↓↓↓

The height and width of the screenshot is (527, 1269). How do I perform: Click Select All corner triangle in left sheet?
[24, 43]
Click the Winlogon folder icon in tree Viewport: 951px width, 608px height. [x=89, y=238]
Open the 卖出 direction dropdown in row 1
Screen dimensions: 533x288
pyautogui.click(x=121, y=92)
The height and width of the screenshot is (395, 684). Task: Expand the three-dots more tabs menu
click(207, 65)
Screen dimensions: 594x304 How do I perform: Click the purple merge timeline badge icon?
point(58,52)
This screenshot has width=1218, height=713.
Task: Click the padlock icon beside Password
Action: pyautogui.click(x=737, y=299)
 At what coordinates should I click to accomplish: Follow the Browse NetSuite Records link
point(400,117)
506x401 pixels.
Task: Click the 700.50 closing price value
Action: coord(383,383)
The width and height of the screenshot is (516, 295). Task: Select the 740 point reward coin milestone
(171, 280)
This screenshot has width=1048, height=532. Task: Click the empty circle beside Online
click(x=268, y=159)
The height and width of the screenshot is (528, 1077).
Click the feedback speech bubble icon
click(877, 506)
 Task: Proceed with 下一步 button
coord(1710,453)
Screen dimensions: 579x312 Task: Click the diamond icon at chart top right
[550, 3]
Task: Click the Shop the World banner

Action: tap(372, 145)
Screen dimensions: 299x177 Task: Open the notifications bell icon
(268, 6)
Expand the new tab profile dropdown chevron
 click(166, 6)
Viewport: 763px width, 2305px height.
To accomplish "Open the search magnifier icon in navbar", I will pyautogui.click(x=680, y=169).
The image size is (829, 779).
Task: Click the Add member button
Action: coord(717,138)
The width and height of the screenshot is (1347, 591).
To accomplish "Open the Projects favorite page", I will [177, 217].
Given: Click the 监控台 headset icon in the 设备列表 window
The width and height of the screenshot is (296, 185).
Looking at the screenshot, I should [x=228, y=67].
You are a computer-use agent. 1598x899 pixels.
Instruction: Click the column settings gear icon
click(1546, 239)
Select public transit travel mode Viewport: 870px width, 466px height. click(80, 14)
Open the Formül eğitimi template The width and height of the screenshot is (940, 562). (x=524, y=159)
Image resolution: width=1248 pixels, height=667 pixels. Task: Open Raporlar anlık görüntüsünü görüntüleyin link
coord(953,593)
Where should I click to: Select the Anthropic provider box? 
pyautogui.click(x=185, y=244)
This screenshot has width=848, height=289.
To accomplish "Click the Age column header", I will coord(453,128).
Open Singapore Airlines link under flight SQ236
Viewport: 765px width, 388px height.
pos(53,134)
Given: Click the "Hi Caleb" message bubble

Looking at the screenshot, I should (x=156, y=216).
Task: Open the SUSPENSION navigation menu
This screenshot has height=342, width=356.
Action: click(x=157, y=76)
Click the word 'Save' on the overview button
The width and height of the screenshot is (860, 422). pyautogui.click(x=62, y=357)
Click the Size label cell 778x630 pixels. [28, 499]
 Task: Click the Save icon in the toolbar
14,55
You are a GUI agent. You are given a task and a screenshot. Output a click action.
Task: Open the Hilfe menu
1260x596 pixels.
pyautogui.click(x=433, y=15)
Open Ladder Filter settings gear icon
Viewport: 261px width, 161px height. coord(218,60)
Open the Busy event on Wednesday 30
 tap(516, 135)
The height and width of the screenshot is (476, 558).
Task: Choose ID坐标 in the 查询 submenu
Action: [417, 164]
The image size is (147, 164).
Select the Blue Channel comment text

↑↑↑

[Assignment] The data must be output in full, exactly as given.

[Response area]
The height and width of the screenshot is (527, 1269). How do I perform: Click Select All corner triangle in left sheet?
[24, 43]
Click the Winlogon folder icon in tree Viewport: 951px width, 608px height. [x=89, y=238]
Open the 卖出 direction dropdown in row 1
Screen dimensions: 533x288
pyautogui.click(x=121, y=92)
The height and width of the screenshot is (395, 684). Task: Expand the three-dots more tabs menu
click(207, 65)
Screen dimensions: 594x304 How do I perform: Click the purple merge timeline badge icon?
point(58,52)
This screenshot has width=1218, height=713.
Task: Click the padlock icon beside Password
Action: pyautogui.click(x=737, y=299)
 At what coordinates should I click to accomplish: Follow the Browse NetSuite Records link
point(400,117)
506x401 pixels.
Task: Click the 700.50 closing price value
Action: coord(383,383)
The width and height of the screenshot is (516, 295). Task: Select the 740 point reward coin milestone
(171, 280)
This screenshot has width=1048, height=532. Task: Click the empty circle beside Online
click(x=268, y=159)
The height and width of the screenshot is (528, 1077).
Click the feedback speech bubble icon
click(877, 506)
 Task: Proceed with 下一步 button
coord(1710,453)
Screen dimensions: 579x312 Task: Click the diamond icon at chart top right
[550, 3]
Task: Click the Shop the World banner

Action: tap(372, 145)
Screen dimensions: 299x177 Task: Open the notifications bell icon
(268, 6)
Expand the new tab profile dropdown chevron
 click(166, 6)
Viewport: 763px width, 2305px height.
To accomplish "Open the search magnifier icon in navbar", I will pyautogui.click(x=680, y=169).
The image size is (829, 779).
Task: Click the Add member button
Action: coord(717,138)
The width and height of the screenshot is (1347, 591).
To accomplish "Open the Projects favorite page", I will [177, 217].
Given: Click the 监控台 headset icon in the 设备列表 window
The width and height of the screenshot is (296, 185).
Looking at the screenshot, I should [x=228, y=67].
You are a computer-use agent. 1598x899 pixels.
Instruction: Click the column settings gear icon
click(1546, 239)
Select public transit travel mode Viewport: 870px width, 466px height. click(80, 14)
Open the Formül eğitimi template The width and height of the screenshot is (940, 562). (x=524, y=159)
Image resolution: width=1248 pixels, height=667 pixels. Task: Open Raporlar anlık görüntüsünü görüntüleyin link
coord(953,593)
Where should I click to: Select the Anthropic provider box? 
pyautogui.click(x=185, y=244)
This screenshot has width=848, height=289.
To accomplish "Click the Age column header", I will coord(453,128).
Open Singapore Airlines link under flight SQ236
Viewport: 765px width, 388px height.
pos(53,134)
Given: Click the "Hi Caleb" message bubble

Looking at the screenshot, I should (x=156, y=216).
Task: Open the SUSPENSION navigation menu
This screenshot has height=342, width=356.
Action: click(x=157, y=76)
Click the word 'Save' on the overview button
The width and height of the screenshot is (860, 422). pyautogui.click(x=62, y=357)
Click the Size label cell 778x630 pixels. [28, 499]
 Task: Click the Save icon in the toolbar
14,55
You are a GUI agent. You are given a task and a screenshot. Output a click action.
Task: Open the Hilfe menu
1260x596 pixels.
pyautogui.click(x=433, y=15)
Open Ladder Filter settings gear icon
Viewport: 261px width, 161px height. coord(218,60)
Open the Busy event on Wednesday 30
 tap(516, 135)
The height and width of the screenshot is (476, 558).
Task: Choose ID坐标 in the 查询 submenu
Action: [417, 164]
The image size is (147, 164).
Select the Blue Channel comment text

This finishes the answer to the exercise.